For billing purposes, AWS treats all of the accounts in the organization as if they were one account. Some services, such as AWS Data Transfer and Amazon S3, have volume pricing tiers across certain usage dimensions that give you lower prices the more you use the service. With consolidated billing, AWS combines the usage from all accounts to determine which volume pricing tiers to apply, giving you a lower overall price whenever possible. AWS then allocates each member account a portion of the overall volume discount based on the account's usage.

For example, let's say that Bob's consolidated bill includes both Bob's own account and Susan's account. Bob's account is the management account, so he pays the charges for both himself and Susan.

Bob transfers 8 TB of data during the month and Susan transfers 4 TB.

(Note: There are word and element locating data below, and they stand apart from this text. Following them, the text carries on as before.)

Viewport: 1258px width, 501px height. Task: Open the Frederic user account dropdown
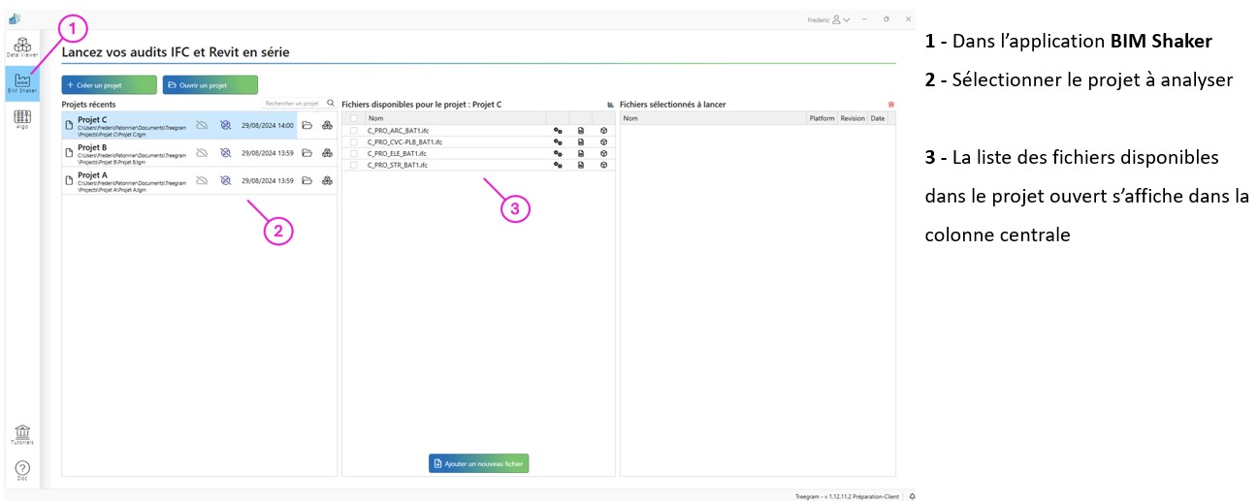click(x=829, y=19)
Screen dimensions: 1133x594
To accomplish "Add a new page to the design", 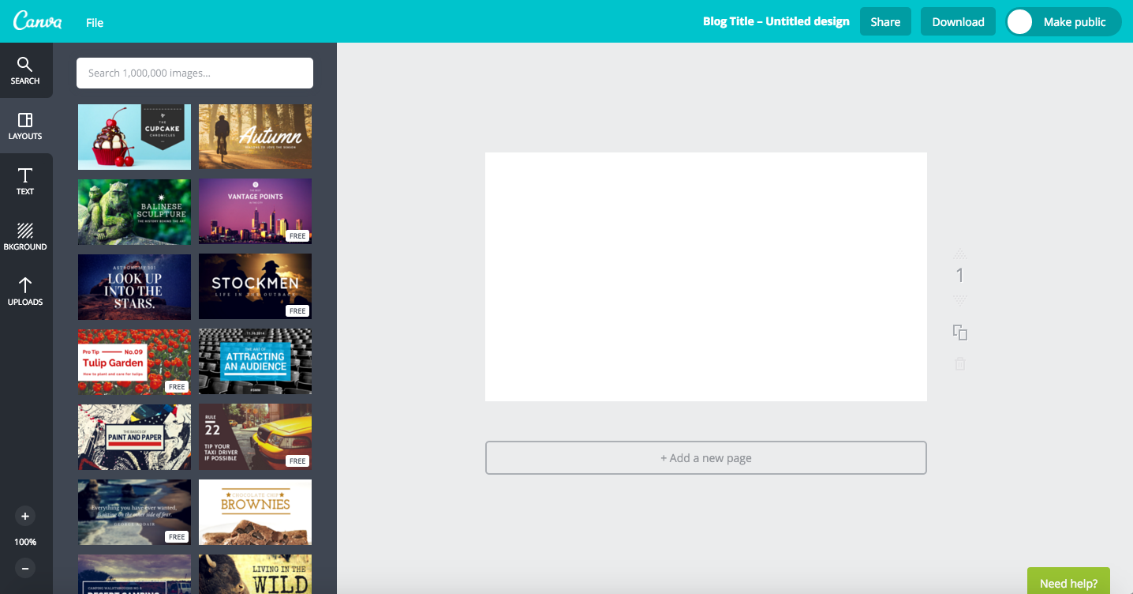I will tap(705, 457).
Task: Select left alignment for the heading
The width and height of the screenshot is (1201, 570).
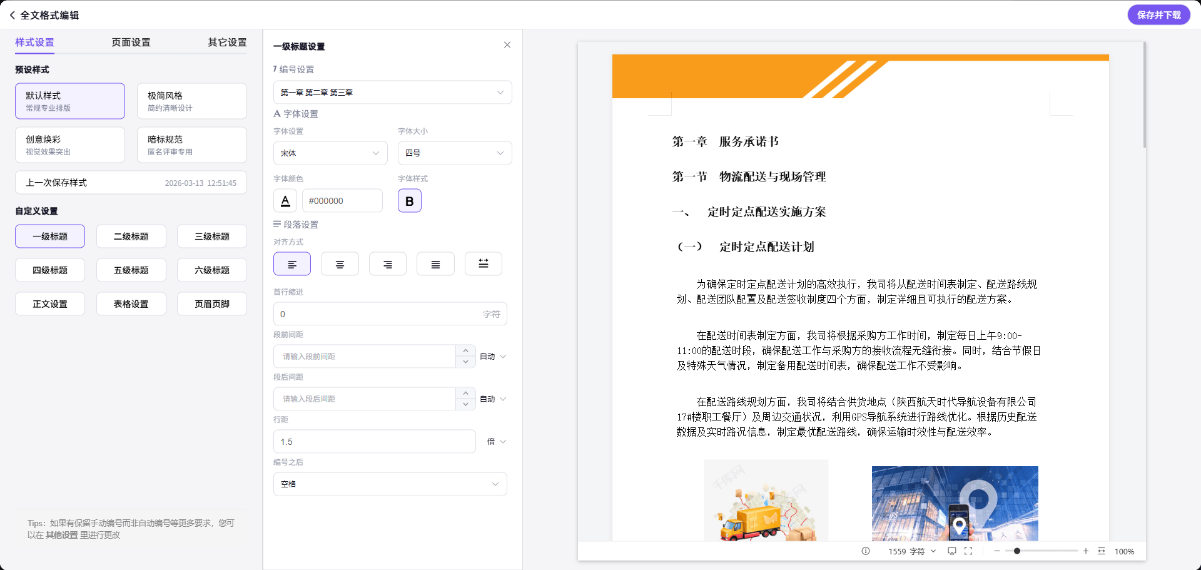Action: 291,263
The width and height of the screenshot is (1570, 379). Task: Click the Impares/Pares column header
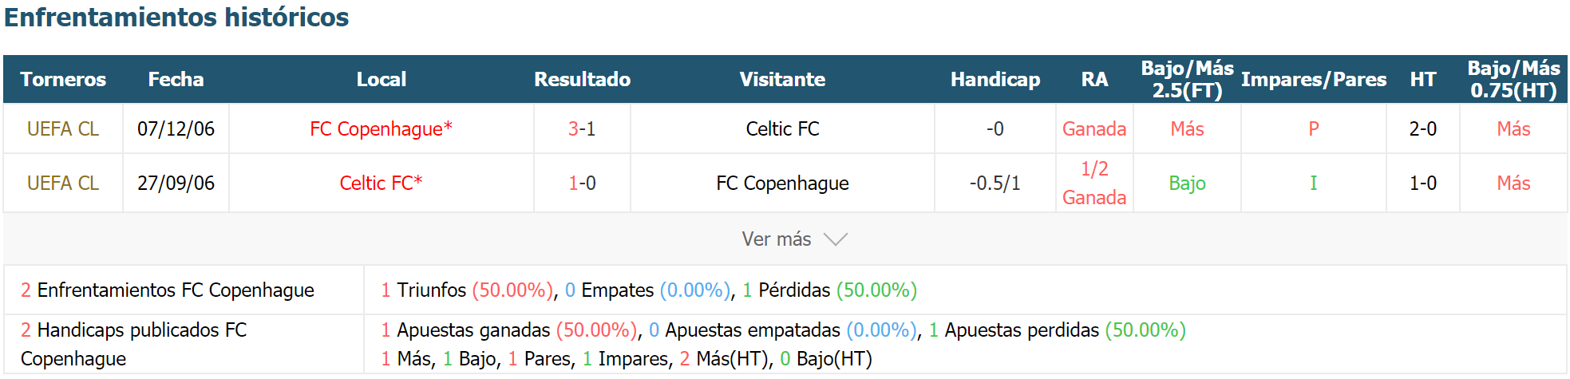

For the purposes of this example, AWS charges $0.17 per GB for the first 10 TB of data transferred and $0.13 for the next 40 TB. This translates into $174.08 per TB (= .17*1024) for the first 10 TB, and $133.12 per TB (= .13*1024) for the next 40 TB. Remember that 1 TB = 1024 GB.

For the 12 TB that Bob and Susan used, Bob's management account is charged ($174.08 * 10 TB) + ($133.12 * 2 TB) = $1740.80 + $266.24 = $2,007.04.

Without the benefit of tiering across the consolidated bill, AWS would have charged Bob and Susan each $174.08 per TB for their usage, for a total of $2,088.96.

To learn more about pricing, see AWS Pricing.

AWS Free Tier for AWS Organizations

For services such as Amazon EC2 that support a free tier, AWS applies the free tier to the total usage across all accounts in an AWS organization. AWS doesn't apply the free tier to each account individually.

AWS provides budgets that track whether you exceed the free tier limits or are forecasted to go over the free tier limits. Free tier budgets are not enabled for organizations by default. Management account can opt in to free tier usage alerts through the Billing and Cost Management console. Free tier usage alerts aren't available to individual member accounts.